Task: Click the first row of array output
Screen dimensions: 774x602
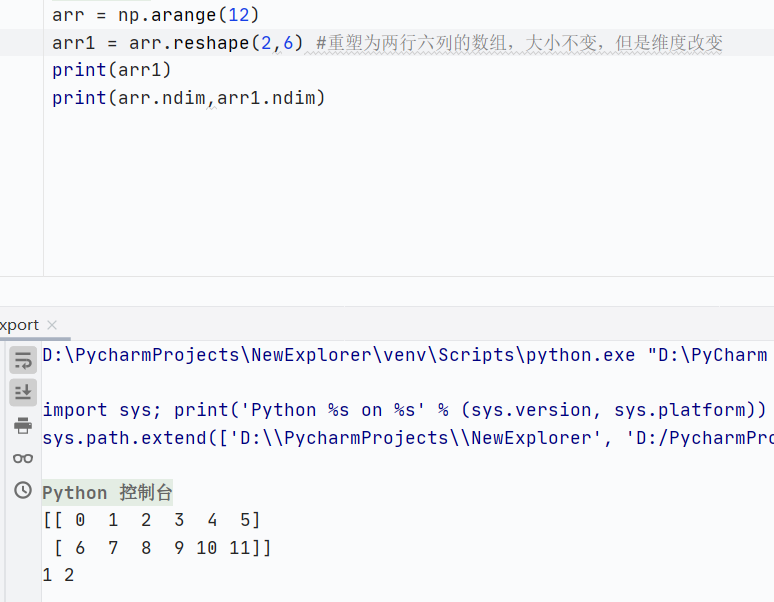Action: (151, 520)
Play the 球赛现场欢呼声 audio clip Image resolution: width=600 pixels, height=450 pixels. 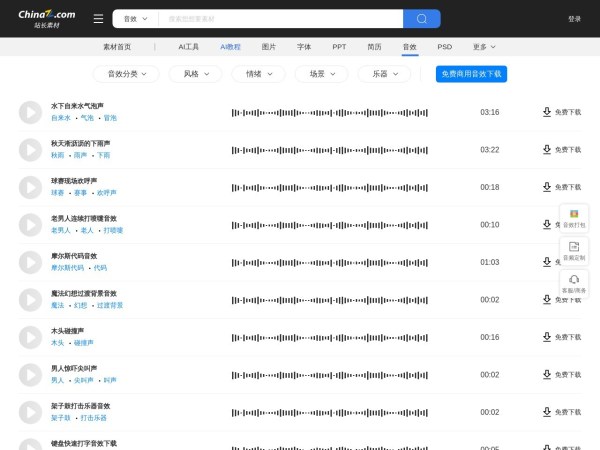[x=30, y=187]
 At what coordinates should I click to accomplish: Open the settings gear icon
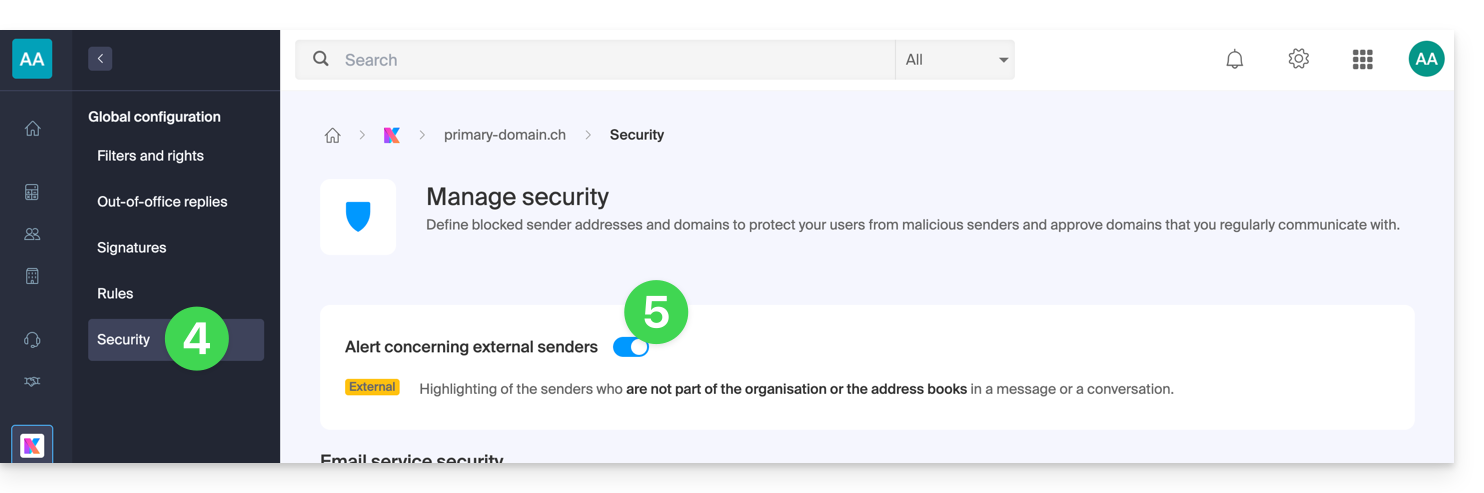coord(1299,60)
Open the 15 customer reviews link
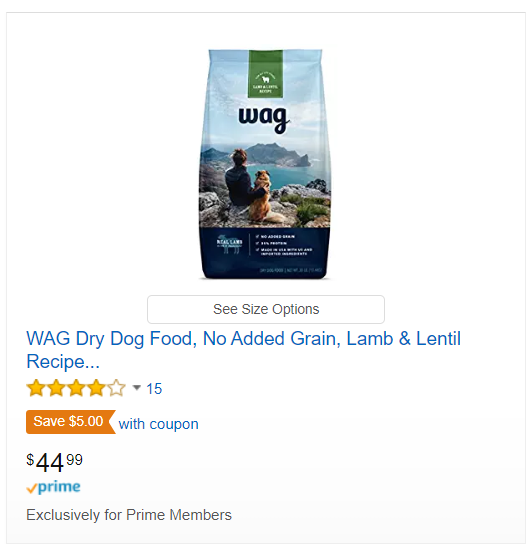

_DIRECTION:_ Copy the records word for word, beginning with the line that contains "At what coordinates" and continuing to the end of the records. Leave the pictures out of your copy.

_REPLY TO THE EXERCISE:_
 At what coordinates should I click to accomplish: Open the settings gear icon
coord(1299,60)
Open the 15 customer reviews link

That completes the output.